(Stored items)
########
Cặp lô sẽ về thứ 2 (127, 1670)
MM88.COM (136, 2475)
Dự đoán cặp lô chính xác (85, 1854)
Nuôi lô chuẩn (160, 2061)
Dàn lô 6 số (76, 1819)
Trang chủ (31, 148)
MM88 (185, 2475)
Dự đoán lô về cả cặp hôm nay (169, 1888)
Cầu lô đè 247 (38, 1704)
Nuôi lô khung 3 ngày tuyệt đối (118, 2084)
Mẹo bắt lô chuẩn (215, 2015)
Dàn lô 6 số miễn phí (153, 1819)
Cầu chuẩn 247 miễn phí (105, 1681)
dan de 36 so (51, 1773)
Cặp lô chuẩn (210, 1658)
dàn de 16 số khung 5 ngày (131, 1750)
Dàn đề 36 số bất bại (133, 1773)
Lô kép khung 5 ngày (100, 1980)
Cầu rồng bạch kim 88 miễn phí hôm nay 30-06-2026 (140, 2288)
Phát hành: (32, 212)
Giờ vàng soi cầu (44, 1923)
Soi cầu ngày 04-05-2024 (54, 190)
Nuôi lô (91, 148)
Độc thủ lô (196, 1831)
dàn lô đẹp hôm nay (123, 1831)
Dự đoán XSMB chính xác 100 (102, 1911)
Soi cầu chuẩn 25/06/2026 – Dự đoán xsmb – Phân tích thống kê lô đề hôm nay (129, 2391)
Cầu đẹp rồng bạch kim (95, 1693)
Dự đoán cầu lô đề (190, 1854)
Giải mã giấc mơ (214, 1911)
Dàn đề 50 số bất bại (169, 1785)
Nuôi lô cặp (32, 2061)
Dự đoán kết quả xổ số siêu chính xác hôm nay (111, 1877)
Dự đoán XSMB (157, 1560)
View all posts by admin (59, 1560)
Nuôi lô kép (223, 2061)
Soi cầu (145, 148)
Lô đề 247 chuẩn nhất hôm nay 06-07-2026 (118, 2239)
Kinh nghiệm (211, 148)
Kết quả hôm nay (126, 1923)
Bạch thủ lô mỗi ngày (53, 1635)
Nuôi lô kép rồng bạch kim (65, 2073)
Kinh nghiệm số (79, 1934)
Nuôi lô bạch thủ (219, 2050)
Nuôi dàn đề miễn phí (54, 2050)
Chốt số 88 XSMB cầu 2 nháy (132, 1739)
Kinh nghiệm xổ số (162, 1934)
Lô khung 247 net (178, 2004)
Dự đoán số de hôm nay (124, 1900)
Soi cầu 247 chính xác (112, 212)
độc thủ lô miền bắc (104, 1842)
########
WHAT IS NEEDED - From the opening line of the data above, please print each line as written up to and including the line that contains "Dàn lô 6 số miễn phí (153, 1819)", and nothing more.

EXERCISE OUTPUT -
Cặp lô sẽ về thứ 2 (127, 1670)
MM88.COM (136, 2475)
Dự đoán cặp lô chính xác (85, 1854)
Nuôi lô chuẩn (160, 2061)
Dàn lô 6 số (76, 1819)
Trang chủ (31, 148)
MM88 (185, 2475)
Dự đoán lô về cả cặp hôm nay (169, 1888)
Cầu lô đè 247 (38, 1704)
Nuôi lô khung 3 ngày tuyệt đối (118, 2084)
Mẹo bắt lô chuẩn (215, 2015)
Dàn lô 6 số miễn phí (153, 1819)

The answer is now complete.